-- begin Page excerpt --
Members of V-Can, a network of organisations working with sexual minorities in Tamil Nadu, Karnataka Sexual Minorities Forum and Sangama, civil society organisations that work with transgender communities, brought out this report, that details initiatives that the communities have themselves taken for their betterment. However, they stressed on government support for implementing crucial aspects of 2014's landmark Supreme Court judgment that gave transgender communities the right to choose their gender, especially those concerning education, health and livelihood.

According to Rajesh Umadevi, Director of Sangama and Sheetal, a transgender woman with V-Can, both Karnataka and Tamil Nadu have been on the forefront of implementing government schemes, however much remains to be done. One of their crucial demands was to set up state-wise transgender welfare boards, make them statutory bodies, and not merely advisory, and make sure that people from the transgender communities were included in all consultation and decision making processes, as they knew better than anyone the grassroot realities.
-- end Page excerpt --
-- What is expected --
Carry on the passage on the transgender communities' report from the point where it stops. The listing after the passage on the transgender communities' report is not needed.
-- begin Data extract --
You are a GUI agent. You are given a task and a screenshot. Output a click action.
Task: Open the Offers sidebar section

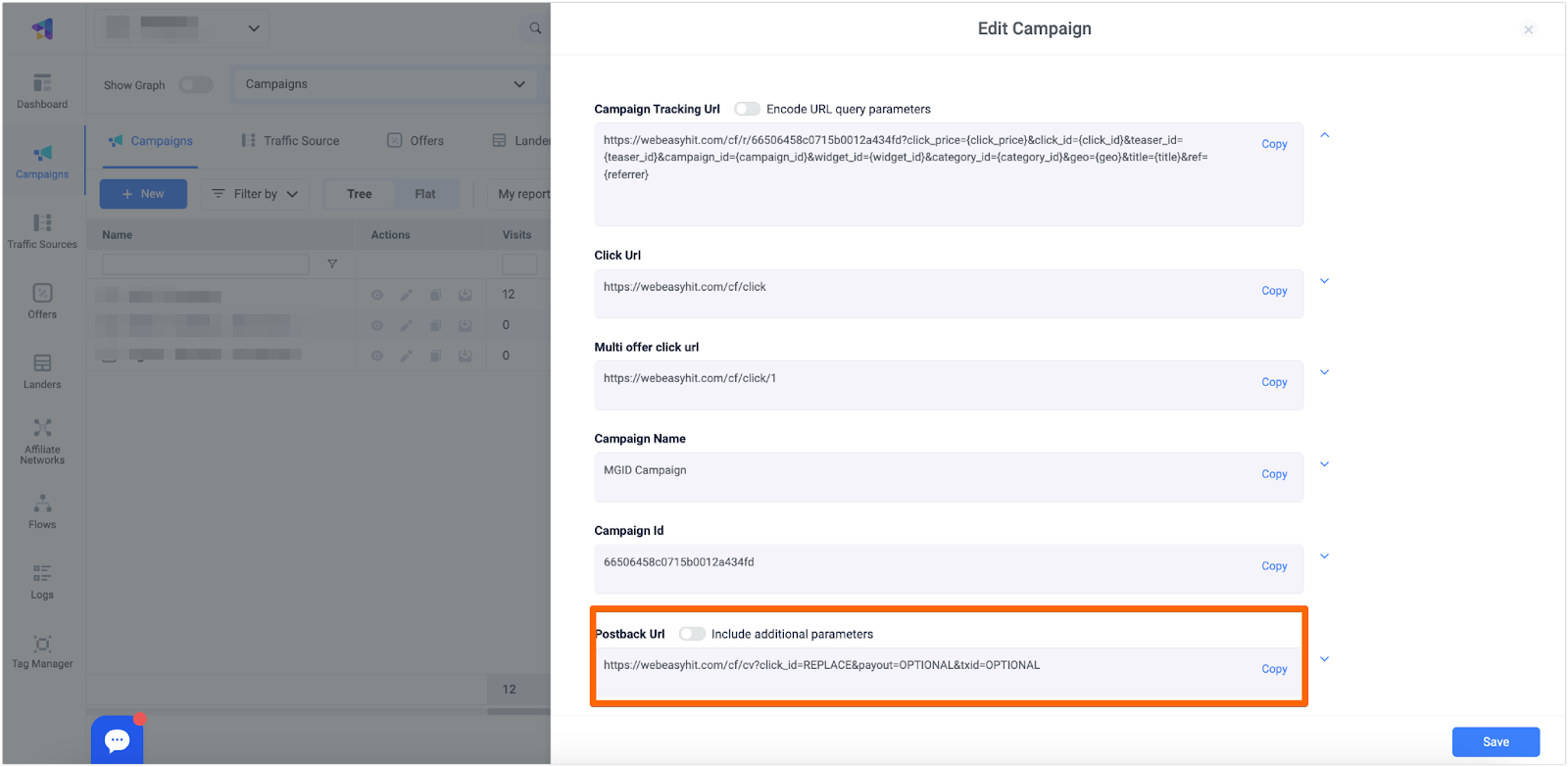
-- end Data extract --
-- Expected answer --
Veena, a transgender Dalit woman associated with Sangama also stressed on the worrying health budget cuts, as these have adversely affected their HIV/AIDS outreach programme, leaving them short of supplies, and their staffers without salaries.

The Sangama activists also emphasised that government schemes cannot make transgender welfare only about hijras, as that was a very limited identity. Holding up Karnataka as an example, they said that all genderqueer identities, such as be it intersex, male to female, female to male transitions, needed to be recognised and supported, so as not to create a hierarchy of identities within the already marginalised.